The next witness was Lee Wee Tak, representing the Malaysian Electoral Roll Analysis Project (Merap). The project report identified 30 issues of concern with regards to the electoral roll.
He said that testimonies for the Sabah Royal Commission of Inquiry claimed that foreigners were issued with NRICs without proper process, and they were then placed in various constituencies as voters. He dubbed dubious entries in the Sabah electoral roll as “RCI voters”. These entries on the roll have various problems: incomplete addresses, inconsistent gender and state codes. He showed cases where same old IC numbers were used by different people.
Worryingly, a majority of additions and removals to the electoral roll from the fourth quarter of 2012, gazetted for use in GE13, were not disclosed to the public.

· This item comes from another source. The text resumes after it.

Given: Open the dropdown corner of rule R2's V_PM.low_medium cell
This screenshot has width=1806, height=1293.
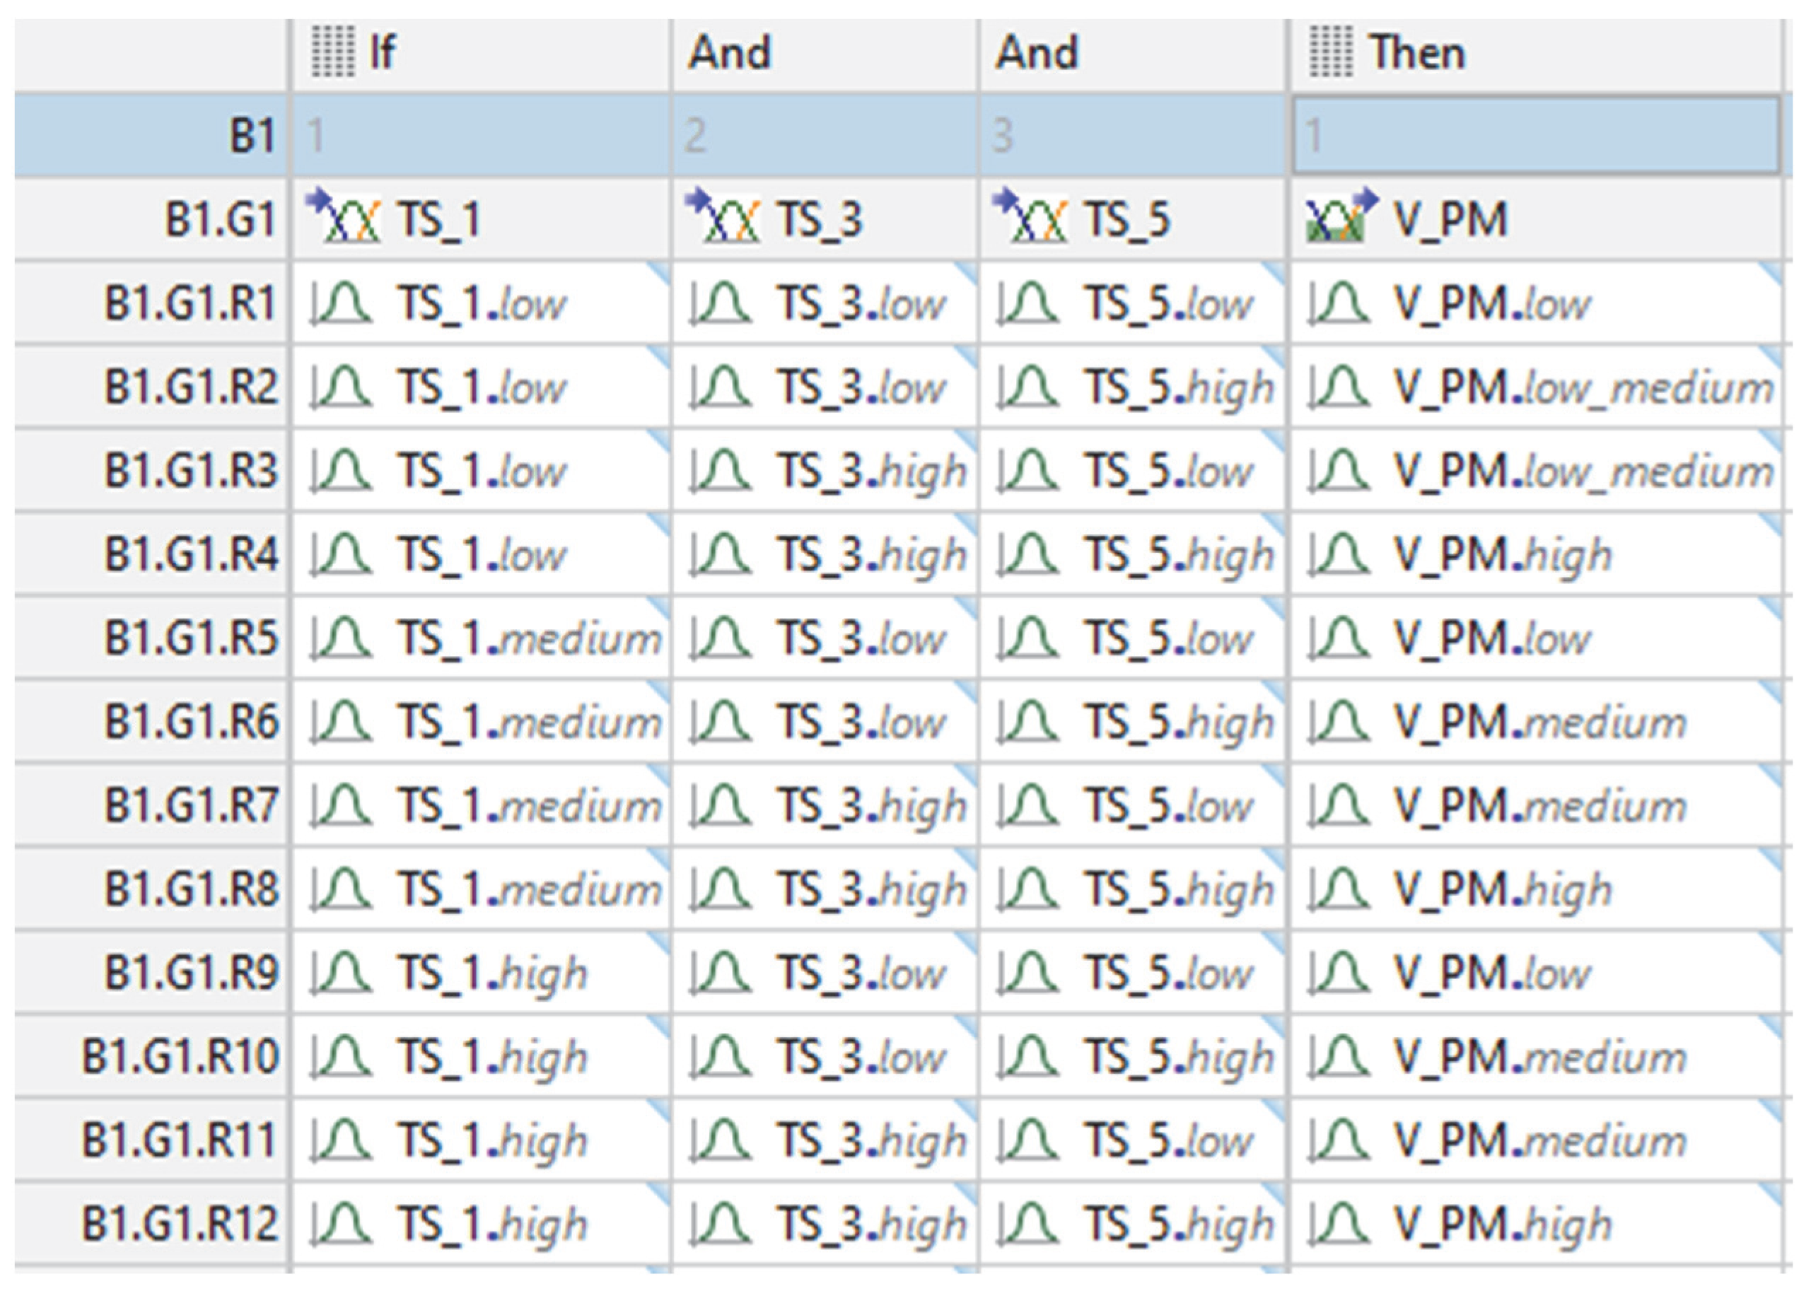Looking at the screenshot, I should click(1773, 354).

Merap identified suspicious voters via an analysis of addresses: there were new voters registered with addresses of non-existent/abandoned buildings, or questionable addresses. Most of the voters with blank/incomplete addresses were located in Sabah and Sarawak, with unusually high percentages of such voters even in urban and semi-urban areas.
The gazetted electoral roll from the fourth quarter of 2012 should be identical to the roll used for GE13, but upon comparison there were about 25,000 names deleted and approximately 1,600 voters added to the roll used for GE13.
The last witness for the day was Fuziah Salleh, the MP for Kuantan. She alleged that her party agent was prevented from monitoring advance ballot boxes as the police station was a “restricted area”. However, they were given assurances as to the safety of the boxes. She subsequently received a tip that the ballot boxes would be switched a day before polling day. She insisted on escorting EC officials into where the boxes were held, but was prevented at gunpoint.
A voter in her constituency was given ballot papers twice: he had voted in the morning but discovered that the indelible ink could be washed off. He then decided to check the system by going to the same polling station for a second time in the afternoon and managed to get a second set of ballot papers. EC guidelines say that if a channel/saluran was too busy, a second saluran could be opened; however, the names of voters who already voted in the morning were not marked off in the electoral roll used during the afternoon. This voter did not vote but told the police, and made a police report.